La moisson est abondante
Matthieu 9, 36 – 10,8
« La moisson est abondante. » Il faut être de la ville pour s’imaginer encore que la moisson est une succession de fêtes. Ceux qui ont la chance de pouvoir interroger des personnes âgées de la campagne ayant vécu les moissons, découvriront qu’avant de faire la fête des moissons, il faut passer par le travail impitoyable, la chaleur, la sueur et la poussière.

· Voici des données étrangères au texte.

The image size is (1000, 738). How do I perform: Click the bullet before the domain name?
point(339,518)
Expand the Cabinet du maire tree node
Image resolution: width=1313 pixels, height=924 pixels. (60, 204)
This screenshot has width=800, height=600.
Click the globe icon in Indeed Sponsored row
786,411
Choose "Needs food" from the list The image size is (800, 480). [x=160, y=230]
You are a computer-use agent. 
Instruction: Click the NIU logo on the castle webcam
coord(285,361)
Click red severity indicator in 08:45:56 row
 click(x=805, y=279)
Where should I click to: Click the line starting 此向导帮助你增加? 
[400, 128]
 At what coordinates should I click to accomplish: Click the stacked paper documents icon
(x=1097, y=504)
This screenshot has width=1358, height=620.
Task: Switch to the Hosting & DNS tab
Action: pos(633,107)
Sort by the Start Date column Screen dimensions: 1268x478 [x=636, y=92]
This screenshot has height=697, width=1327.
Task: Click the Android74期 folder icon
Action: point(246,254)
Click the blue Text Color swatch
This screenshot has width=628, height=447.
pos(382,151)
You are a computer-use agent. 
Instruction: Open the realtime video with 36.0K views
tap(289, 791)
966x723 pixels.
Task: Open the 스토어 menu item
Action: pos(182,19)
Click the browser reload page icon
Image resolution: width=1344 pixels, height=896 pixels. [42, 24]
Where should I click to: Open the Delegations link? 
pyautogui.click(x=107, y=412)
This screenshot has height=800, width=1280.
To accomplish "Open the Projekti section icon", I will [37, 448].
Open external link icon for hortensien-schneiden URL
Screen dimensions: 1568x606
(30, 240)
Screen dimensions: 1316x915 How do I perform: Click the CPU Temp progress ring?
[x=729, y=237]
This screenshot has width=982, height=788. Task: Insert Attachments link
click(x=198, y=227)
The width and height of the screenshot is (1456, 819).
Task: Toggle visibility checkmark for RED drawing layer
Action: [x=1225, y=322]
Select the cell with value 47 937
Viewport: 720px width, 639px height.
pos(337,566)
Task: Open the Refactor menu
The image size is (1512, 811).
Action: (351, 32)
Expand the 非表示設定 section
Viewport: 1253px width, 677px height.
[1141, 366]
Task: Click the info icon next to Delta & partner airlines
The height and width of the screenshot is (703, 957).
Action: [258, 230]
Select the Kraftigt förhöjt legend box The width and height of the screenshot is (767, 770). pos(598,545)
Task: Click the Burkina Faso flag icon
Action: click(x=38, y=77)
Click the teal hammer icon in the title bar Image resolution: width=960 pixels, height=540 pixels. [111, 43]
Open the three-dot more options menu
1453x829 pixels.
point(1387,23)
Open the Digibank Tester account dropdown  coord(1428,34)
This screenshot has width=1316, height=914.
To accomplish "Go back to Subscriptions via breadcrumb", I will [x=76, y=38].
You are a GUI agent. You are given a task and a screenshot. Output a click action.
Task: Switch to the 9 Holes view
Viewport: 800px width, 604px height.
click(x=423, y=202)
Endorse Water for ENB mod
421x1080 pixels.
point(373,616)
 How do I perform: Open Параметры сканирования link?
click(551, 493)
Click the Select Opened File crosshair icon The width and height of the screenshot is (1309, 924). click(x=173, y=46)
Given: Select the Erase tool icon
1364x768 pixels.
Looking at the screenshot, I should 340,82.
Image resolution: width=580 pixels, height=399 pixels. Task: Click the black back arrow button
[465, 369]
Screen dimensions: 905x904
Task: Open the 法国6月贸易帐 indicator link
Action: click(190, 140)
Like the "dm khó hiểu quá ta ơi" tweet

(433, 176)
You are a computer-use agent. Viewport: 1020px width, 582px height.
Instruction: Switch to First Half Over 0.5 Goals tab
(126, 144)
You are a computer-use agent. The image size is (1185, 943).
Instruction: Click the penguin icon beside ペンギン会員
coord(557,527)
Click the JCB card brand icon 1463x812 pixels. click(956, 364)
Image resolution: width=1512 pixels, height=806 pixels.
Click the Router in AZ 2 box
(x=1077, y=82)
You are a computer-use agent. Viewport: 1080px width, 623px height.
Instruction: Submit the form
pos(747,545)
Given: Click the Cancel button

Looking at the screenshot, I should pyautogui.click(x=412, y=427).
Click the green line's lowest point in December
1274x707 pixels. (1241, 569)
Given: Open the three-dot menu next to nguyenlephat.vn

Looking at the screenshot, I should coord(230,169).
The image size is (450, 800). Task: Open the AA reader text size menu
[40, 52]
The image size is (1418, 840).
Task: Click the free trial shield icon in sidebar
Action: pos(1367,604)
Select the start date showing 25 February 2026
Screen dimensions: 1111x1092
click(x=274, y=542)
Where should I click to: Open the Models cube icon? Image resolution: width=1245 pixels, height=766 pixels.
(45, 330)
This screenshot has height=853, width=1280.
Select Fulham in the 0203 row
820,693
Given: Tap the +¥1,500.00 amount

La moisson est abondante indique une urgence. Les blés sont mûrs. L’agriculteur sait bien qu’il ne faut pas traîner. S’il on attend trop, dans quelques jours, le grain aura pourri ou bien l’épi, éclaté, aura laissé son blé s’envoler aux quatre vents.
La moisson est abondante est un signal d’alarme. C’est l’instant d’une décision, il faut faire vite, ce n’est pas le moment de causer. On ne peut même pas envisager qu’on va étaler le travail dans le temps car tout mûrit à la fois. On ne peut même pas se dire qu’on va délocaliser car tout mûrit ici et maintenant.
Il faut tout faire d’un coup
il faut faire face dans toutes les fermes alentours
il faut se battre sur tous les fronts.
La moisson n’attend pas.
La moisson est abondante n’est pas d’abord une réjouissance. C’est un défi à relever, car si on ne fait rien tout de suite, ça va craquer et tout va être perdu.
La parole de Jésus intervient donc sur fond de crise. Il y a un lien entre : « La moisson est abondante… » « Les brebis sont sans berger… » « Les ouvriers sont peu nombreux… »
La situation n’est pas loin d’être désespérée.
La moisson sera perdue si les moissonneurs viennent à manquer.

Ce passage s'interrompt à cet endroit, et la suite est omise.